同样,有没有办法使用函数设置联接中的列?从上面的示例继续:
# table of hierarchical cluster cuts, e.g., height of $20, height of $40
tCuts<-CJ(ID=unique(tAmounts$ID), Cut=seq(20,100,20))
setkey(tCuts, ID, Cut)
# ID Cut
# Apple 20
# Apple 40
# ...etc...
# table with clusters taken at each cut
tClust<-tCuts[tAmounts, on="ID", allow.cartesian=TRUE]

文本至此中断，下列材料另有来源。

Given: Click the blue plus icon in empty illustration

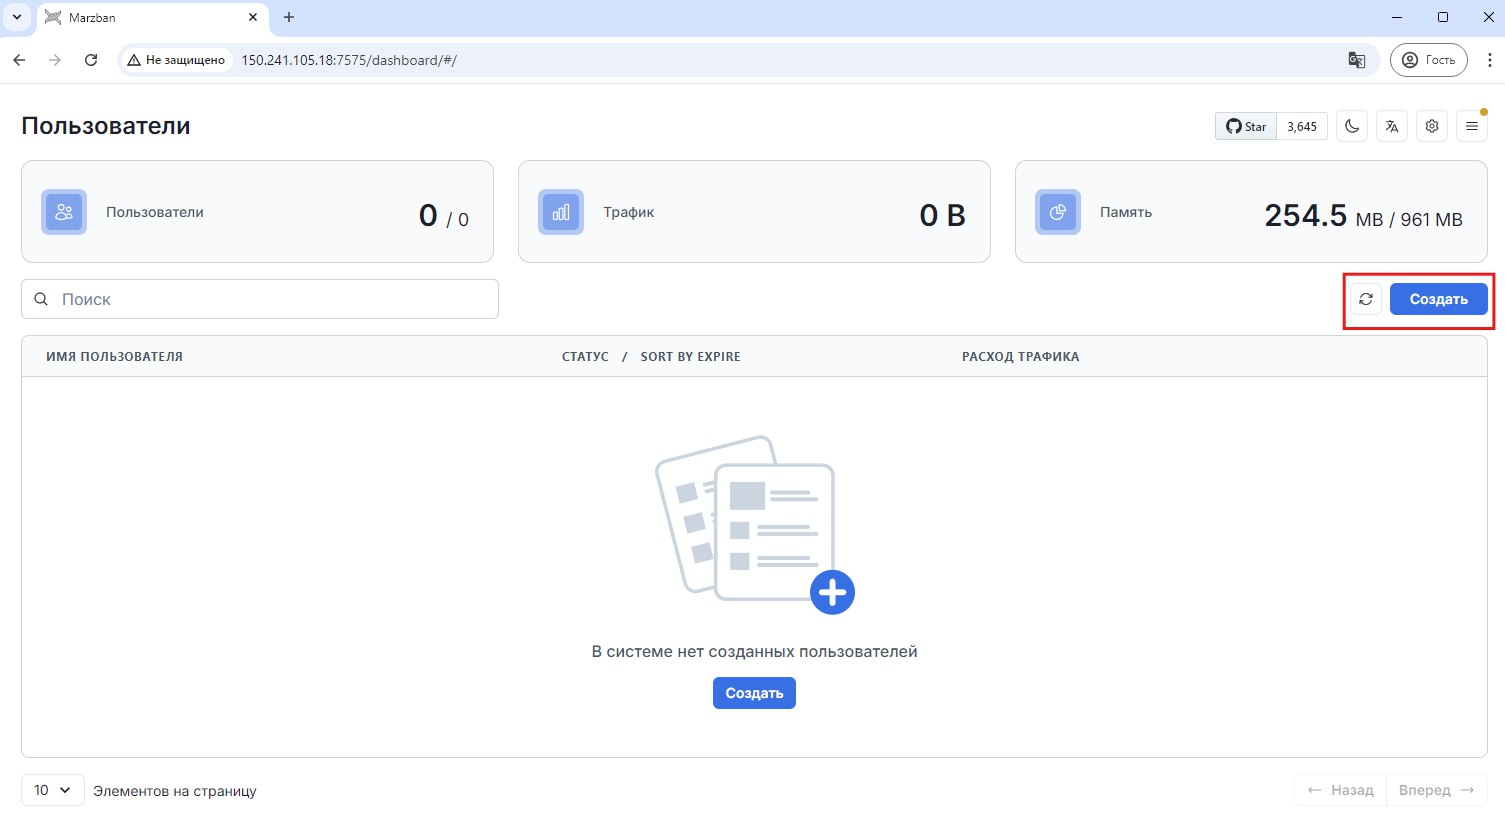Looking at the screenshot, I should 832,593.
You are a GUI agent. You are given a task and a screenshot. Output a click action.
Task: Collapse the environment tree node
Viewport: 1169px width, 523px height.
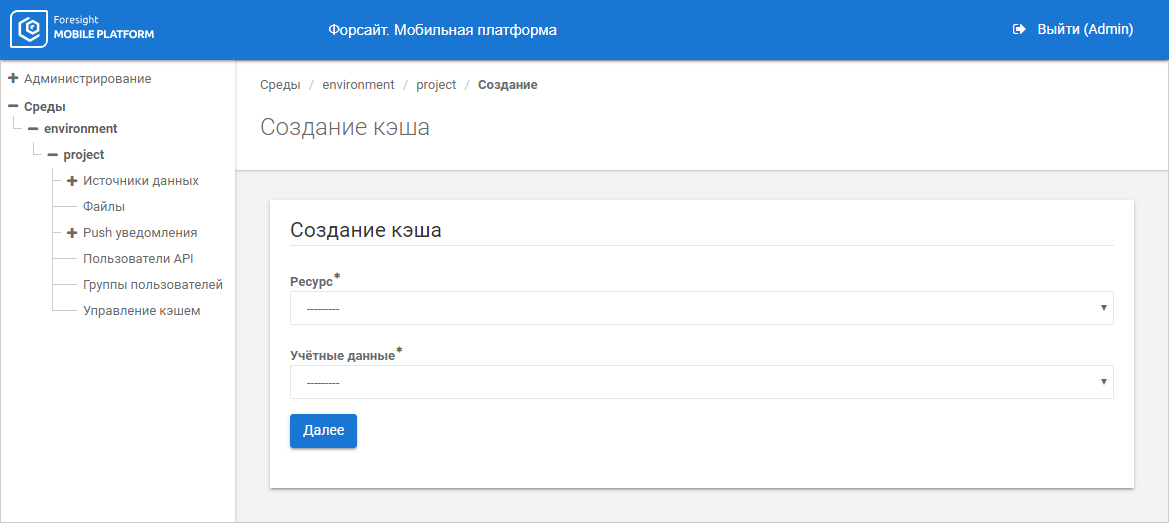point(33,129)
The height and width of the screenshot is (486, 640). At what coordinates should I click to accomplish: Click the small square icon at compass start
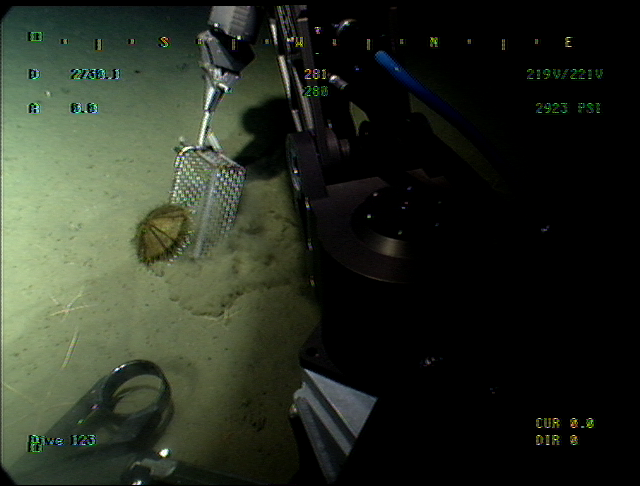[x=36, y=37]
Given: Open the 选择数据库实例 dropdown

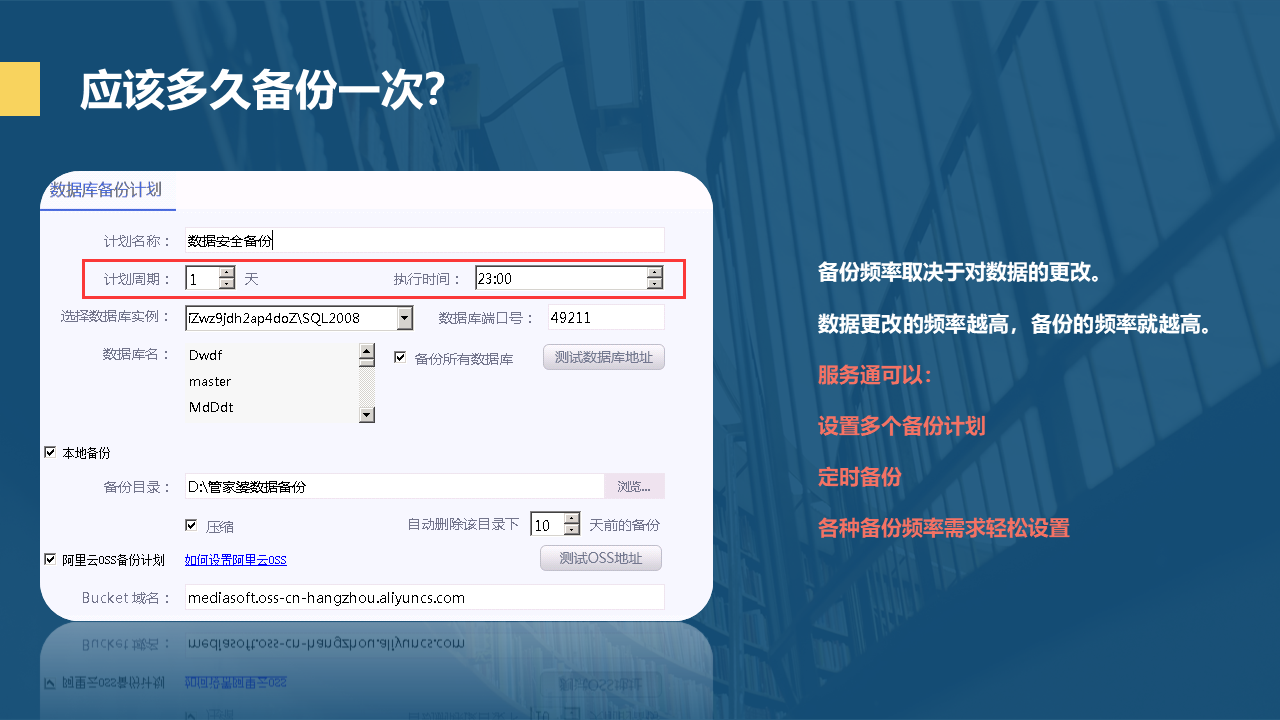Looking at the screenshot, I should [x=404, y=318].
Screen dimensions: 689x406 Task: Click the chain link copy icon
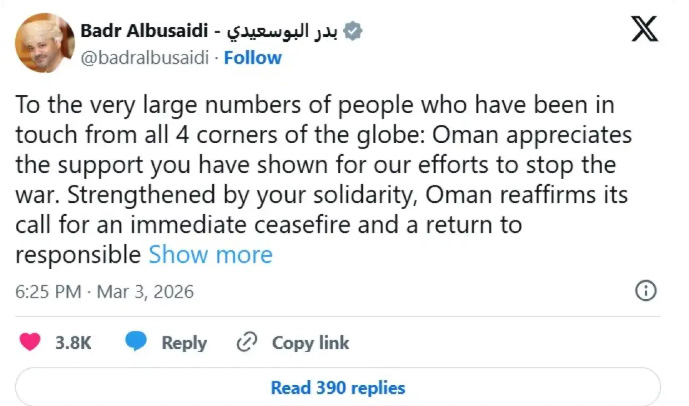[x=247, y=343]
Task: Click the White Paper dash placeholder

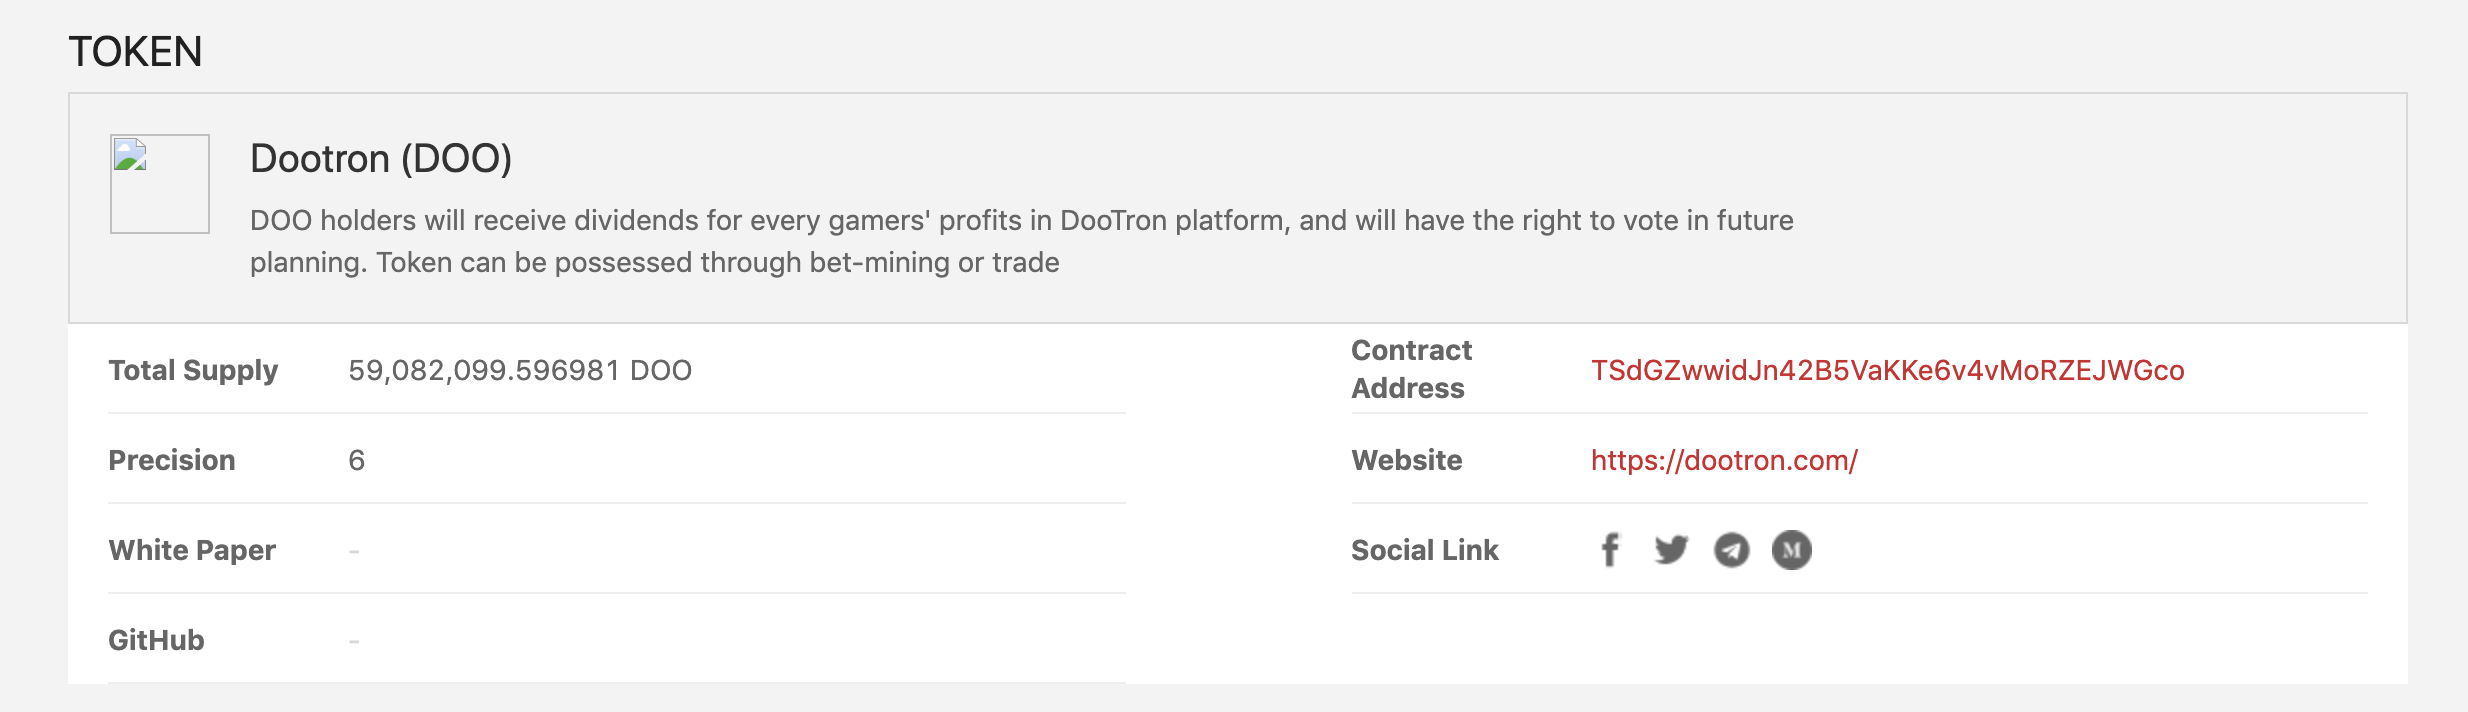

setkey(tClust, ID, Cut, Amt)
# ID Cut Amt
# Apple 20 1587.4
# Apple 20 1630.6
# ...etc...
# Orange 100 1789.5
# set ClustNum for each ID, cut, and amount
for (i in 1:nrow(tCuts)) {
Id<-tCuts[i]$ID
tClust[ID==Id & Cut==tCuts[i]$Cut, ClustNum:=cutree(tSummary[ID==Id]$Clust[[1]], h=tCuts[i]$Cut)] # any way to mapply in a join?
}
有没有像tClust[tCuts, ClustNum:=cutree(Clust, h=Cut)]
这样的东西可以一次连接并设置值?